Samsung Heavy Industries a dévoilé une barge conçue pour héberger un centre de données en pleine mer. Le chantier naval sud-coréen développe ce projet avec l’armateur grec Capital et le classificateur britannique Lloyd’s Register, car les data centers terrestres manquent de terrains et d’électricité disponibles dans plusieurs pays.

Samsung Heavy Industries prévoit d'achever ce projet en deux ans, avant de le commercialiser d'ici au deuxième trimestre 2028 - ©Piotr Swat / Shutterstock
Samsung Heavy Industries prévoit d'achever ce projet en deux ans, avant de le commercialiser d'ici au deuxième trimestre 2028 - ©Piotr Swat / Shutterstock

La salle de serveurs occupera l’intérieur de la coque, aux côtés des équipements électriques et mécaniques, selon les plans décrits par Samsung Heavy Industries. Le bâtiment fonctionnera grâce à un générateur embarqué et des cuves de gaz naturel liquéfié, car la barge devra produire une partie de son énergie à bord. Samsung Heavy Industries a toutefois choisi un modèle dit nearshore plutôt qu’un modèle offshore autonome. La structure sera amarrée près du littoral et puisera, de ce fait, son électricité dans le réseau terrestre existant. Samsung Heavy Industries prévoit d’achever ce projet en deux ans, avant de le commercialiser d’ici au deuxième trimestre 2028.

Lloyd’s Register certifiera la coque et l’alimentation électrique de la barge

En Grèce, Samsung Heavy Industries a signé un protocole d’accord avec l’armateur grec Capital et le classificateur britannique Lloyd’s Register. Le chantier naval prendra en charge le développement technique et la construction, pendant que Capital recherchera des projets et apportera les financements. Lloyd's Register accompagnera, pour sa part, la mise en place de règles et de normes propres aux data centers flottants, une première pour le classificateur.

Sur la partie technique, Samsung devra résoudre le problème de la corrosion des métaux par le sel marin qui corrode les métaux et de l'humidité qui menace les composants électroniques. Il devra également tenir compte des mouvements de marée pour le calcul de stabilité de la structure. Enfin, pour alimenter un tel équipement, les premières esquisses du projet avaient envisagé des piles à combustible alimentées au gaz naturel liquéfié, ou des panneaux solaires et des éoliennes embarqués, pour une production d’énergie totalement autonome. Samsung Heavy Industries a finalement écarté cette option au profit du raccordement au réseau terrestre.

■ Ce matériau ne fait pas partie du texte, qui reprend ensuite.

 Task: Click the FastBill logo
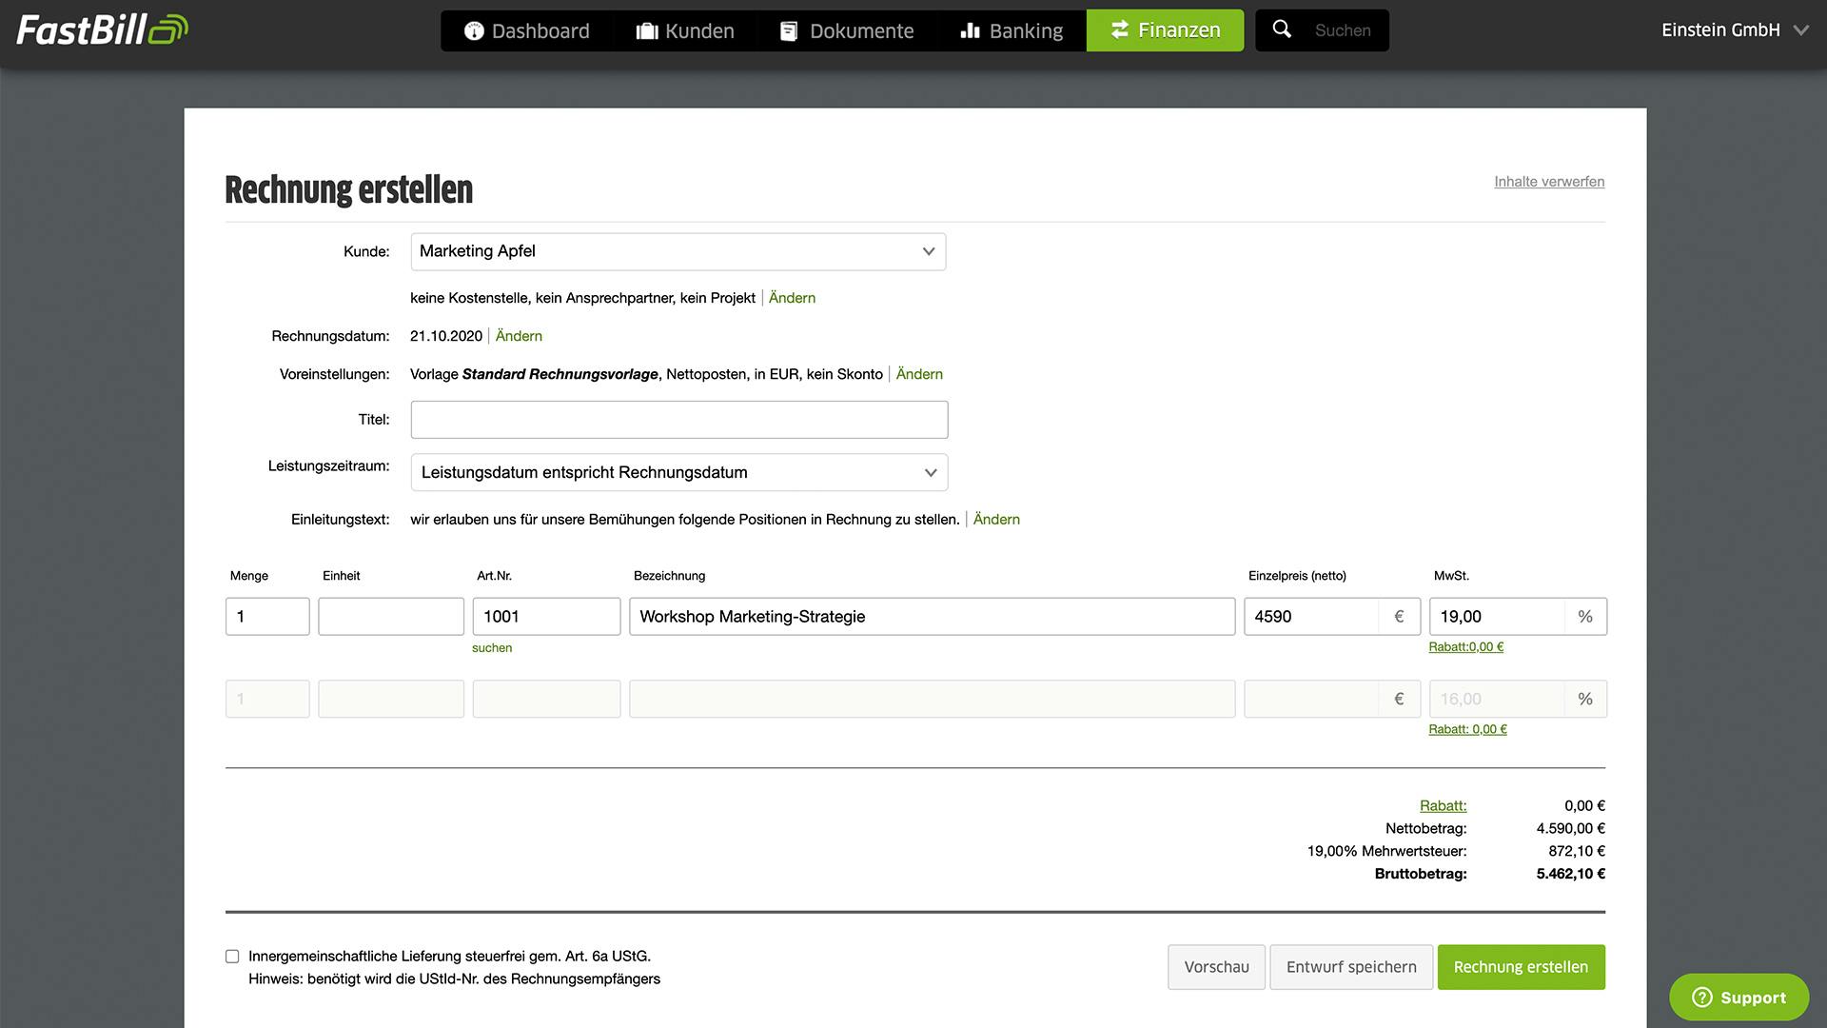(x=102, y=30)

Selon le cabinet Moody's les investissement mondiaux qui seront consacrés aux infrastructures de data centers liés à l'IA, celle-ci comprise, s'élèvent à près de 2 630 milliards d'euros, d'ici 2030 - ©SHI
Selon le cabinet Moody's les investissement mondiaux qui seront consacrés aux infrastructures de data centers liés à l'IA, celle-ci comprise, s'élèvent à près de 2 630 milliards d'euros, d'ici 2030 - ©SHI

En Corée, construire un data center terrestre coûte déjà cher

Yoo Jae-sun, chercheur chez Hana Securities, a chiffré le coût de construction d’un data center terrestre en Corée à entre 4,6 et 5,8 millions d’euros par mégawatt. L’analyste anticipe des commandes en série pour Samsung Heavy Industries, car la rentabilité par navire pourrait dépasser celle des cargos marchands classiques. Selon le cabinet Moody's, les investissements mondiaux qui seront consacrés aux infrastructures de data centers liés à l’IA, celle-ci comprise, s’élèvent à près de 2 630 milliards d’euros, d’ici 2030.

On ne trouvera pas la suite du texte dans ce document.